As a former camp counsellor for people with disabilities, educator for autistic children and vulnerable young adults in a shelter, and at-home caregiver for people with disabilities and older adults experiencing a loss of autonomy, Beaulieu came to psychoeducation with a view to helping vulnerable adults.

“I prefer working with this population, approaching them as equal partners in an empowering framework," she said. "My role is to help them take a step back and think about their life choices while helping them achieve their goals.”

Interested in addictions

While completing her master’s in psychoeducation, Beaulieu interned at Lauberivière, a Quebec City-area shelter for the unhoused, and develop an interest in its addictions treatment program.

She went on to work as a psychoeducator at the Institut universitaire de santé mentale du Québec and saw there weren't many tools available to help her with her work. This led her to pursue a Ph.D., specializing in the trajectories and needs of people with chronic substance-use disorders and help them heal.

As a humanist, Beaulieu focuses her research on people's individual strengths and weaknesses. She wants to find out more about the specific characteristics of different rehabilitation trajectories, which are generally long, and about what recommendations to implement in each case.

“These individuals are often seen through the lens of their problems and vulnerability, and it’s true that they can have setbacks and fall off the wagon,” she noted.

“But despite the challenges they face, they gain skills and experience, and develop valuable qualities. The most obvious is perseverance, but they also need to be introspective, self-affirming and curious, and be able to step back and de-dramatize their situation.”

Knowledge gained by experience

Beaulieu is interested in what people learn from going through various therapies.

“The knowledge they gain helps them better face the issues and challenges that arise during the rehabilitation process. How do they get through withdrawal? How do they respond to a relapse? How do they deal with cravings?”

Beaulieu wants to know what addiction programs can do to tailor their services to people with substance use disorders.

“These are people with complex issues who have multiple mental health and addiction-related needs - some of them also have kids and have to deal with child protection services,” she pointed out.

“So these services have to be offered over the long term and support changes in the severity of their disease over time.
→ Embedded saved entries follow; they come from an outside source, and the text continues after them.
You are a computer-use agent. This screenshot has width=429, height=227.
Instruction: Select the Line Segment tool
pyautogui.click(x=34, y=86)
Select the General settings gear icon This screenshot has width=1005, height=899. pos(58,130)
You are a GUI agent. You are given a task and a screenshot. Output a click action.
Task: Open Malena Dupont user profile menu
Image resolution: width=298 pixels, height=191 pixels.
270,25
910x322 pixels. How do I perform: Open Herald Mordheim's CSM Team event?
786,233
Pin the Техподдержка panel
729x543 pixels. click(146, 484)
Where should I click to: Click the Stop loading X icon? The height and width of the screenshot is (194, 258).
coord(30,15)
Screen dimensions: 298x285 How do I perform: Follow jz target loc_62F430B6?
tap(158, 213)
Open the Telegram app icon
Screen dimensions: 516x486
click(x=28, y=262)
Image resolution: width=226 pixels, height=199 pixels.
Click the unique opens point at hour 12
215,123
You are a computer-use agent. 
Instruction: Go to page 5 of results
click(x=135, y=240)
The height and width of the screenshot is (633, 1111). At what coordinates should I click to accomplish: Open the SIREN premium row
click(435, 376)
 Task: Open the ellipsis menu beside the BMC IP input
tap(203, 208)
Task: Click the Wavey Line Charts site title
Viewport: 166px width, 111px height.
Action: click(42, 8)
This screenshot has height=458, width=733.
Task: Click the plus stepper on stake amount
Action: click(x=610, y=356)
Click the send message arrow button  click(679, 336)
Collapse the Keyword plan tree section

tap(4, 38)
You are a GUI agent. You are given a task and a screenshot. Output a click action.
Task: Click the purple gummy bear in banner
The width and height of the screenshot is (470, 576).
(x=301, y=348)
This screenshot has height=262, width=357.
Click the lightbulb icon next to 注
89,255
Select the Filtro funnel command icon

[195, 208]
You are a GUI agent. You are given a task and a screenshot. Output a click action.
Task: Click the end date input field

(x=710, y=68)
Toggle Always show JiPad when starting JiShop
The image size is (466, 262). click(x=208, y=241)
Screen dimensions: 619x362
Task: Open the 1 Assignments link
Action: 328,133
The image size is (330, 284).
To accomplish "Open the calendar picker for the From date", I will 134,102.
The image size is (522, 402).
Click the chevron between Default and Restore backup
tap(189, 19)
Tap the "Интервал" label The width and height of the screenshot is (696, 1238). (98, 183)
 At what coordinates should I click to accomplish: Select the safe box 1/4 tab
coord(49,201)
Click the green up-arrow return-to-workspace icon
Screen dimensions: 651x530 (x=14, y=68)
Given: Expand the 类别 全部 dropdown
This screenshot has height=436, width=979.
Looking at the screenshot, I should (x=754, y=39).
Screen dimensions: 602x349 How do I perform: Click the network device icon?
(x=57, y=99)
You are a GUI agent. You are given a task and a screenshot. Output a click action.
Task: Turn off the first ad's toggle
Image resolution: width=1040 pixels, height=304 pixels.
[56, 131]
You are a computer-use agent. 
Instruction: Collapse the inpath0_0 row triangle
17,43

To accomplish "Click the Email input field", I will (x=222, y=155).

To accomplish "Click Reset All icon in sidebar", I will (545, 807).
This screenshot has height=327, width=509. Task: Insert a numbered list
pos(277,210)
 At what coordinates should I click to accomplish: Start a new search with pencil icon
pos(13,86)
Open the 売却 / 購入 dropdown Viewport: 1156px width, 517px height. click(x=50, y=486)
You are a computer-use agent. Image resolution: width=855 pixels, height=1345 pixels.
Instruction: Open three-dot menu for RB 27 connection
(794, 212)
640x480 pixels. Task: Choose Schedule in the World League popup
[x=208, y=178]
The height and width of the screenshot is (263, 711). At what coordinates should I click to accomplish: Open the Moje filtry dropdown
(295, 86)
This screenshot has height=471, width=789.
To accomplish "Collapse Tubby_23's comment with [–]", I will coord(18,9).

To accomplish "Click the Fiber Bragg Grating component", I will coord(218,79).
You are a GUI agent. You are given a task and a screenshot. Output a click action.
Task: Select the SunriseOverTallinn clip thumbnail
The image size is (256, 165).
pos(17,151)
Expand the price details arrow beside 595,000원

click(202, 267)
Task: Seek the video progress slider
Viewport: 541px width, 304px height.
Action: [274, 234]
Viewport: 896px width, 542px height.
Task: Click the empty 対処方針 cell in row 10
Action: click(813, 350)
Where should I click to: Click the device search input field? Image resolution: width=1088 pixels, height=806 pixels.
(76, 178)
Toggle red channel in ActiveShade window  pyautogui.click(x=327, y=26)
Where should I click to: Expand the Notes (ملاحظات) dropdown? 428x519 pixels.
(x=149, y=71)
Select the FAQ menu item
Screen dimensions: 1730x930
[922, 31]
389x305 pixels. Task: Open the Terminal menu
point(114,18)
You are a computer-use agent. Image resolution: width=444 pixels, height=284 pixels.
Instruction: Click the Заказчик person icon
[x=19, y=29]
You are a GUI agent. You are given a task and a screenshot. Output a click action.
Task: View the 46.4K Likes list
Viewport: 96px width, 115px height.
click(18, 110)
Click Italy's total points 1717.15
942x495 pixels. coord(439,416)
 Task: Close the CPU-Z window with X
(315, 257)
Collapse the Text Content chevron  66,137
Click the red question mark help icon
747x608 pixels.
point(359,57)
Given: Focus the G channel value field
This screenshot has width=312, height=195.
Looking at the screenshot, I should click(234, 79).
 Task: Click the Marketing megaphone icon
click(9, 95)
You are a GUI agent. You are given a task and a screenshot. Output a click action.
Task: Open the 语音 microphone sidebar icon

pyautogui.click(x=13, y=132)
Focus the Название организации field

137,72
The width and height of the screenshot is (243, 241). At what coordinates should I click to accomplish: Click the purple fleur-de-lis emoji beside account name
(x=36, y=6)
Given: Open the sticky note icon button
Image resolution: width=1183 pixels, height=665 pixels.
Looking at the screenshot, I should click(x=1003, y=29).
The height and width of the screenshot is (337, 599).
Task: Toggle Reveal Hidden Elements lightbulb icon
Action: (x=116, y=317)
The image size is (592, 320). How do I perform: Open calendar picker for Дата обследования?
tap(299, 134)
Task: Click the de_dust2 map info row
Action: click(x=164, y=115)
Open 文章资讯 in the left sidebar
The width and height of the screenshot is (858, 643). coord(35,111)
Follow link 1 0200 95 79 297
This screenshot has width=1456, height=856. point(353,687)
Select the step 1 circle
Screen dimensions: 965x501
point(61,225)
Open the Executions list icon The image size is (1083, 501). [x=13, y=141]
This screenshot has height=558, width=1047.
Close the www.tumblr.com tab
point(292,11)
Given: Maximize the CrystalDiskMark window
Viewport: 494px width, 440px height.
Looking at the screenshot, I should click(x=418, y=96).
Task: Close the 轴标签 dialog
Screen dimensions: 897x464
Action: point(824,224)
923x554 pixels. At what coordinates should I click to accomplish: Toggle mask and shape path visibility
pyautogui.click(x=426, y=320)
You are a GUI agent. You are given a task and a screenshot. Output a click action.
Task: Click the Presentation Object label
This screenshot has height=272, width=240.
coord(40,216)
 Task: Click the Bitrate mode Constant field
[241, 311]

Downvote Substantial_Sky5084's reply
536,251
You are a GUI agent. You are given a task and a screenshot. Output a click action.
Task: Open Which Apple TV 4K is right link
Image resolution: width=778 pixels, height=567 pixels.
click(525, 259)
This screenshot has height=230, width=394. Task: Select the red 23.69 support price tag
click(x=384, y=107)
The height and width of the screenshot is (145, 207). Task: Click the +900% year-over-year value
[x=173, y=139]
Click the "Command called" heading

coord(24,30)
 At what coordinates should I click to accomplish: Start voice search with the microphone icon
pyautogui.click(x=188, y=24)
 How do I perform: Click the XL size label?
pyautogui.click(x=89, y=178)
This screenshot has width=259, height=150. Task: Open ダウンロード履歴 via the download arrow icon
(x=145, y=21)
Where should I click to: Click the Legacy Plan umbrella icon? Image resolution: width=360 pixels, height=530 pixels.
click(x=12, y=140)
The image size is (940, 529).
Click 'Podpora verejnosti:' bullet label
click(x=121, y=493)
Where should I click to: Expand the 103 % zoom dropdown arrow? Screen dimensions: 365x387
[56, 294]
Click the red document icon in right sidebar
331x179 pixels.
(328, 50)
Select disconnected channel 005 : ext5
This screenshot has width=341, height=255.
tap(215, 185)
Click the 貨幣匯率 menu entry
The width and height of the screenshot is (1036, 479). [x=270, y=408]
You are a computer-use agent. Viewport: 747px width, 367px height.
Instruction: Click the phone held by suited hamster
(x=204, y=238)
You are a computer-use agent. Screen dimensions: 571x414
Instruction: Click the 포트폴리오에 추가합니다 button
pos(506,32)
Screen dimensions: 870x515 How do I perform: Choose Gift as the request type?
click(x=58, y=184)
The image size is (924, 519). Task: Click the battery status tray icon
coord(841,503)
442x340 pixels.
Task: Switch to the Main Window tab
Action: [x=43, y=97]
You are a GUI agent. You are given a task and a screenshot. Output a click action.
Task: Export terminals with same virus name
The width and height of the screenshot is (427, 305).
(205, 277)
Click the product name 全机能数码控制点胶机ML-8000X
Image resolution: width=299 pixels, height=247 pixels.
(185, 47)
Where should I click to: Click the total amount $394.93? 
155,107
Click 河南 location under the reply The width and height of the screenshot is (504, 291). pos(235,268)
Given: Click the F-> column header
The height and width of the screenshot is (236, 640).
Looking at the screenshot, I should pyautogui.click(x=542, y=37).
Services should also be coordinated with other programs while taking each individual’s complex needs into account.”

As her research develops, Beaulieu intends to look at how to design, implement and assess pilot projects for CISSS-CIUSSS mental-health and addiction programs.

“Projects like these will help us answer important questions,” she said.

“How can we identify people who would benefit from long-term rehabilitation programs? Which indicators should we be looking at? What clinical and administrative strategies do we need to implement to help integrate services?”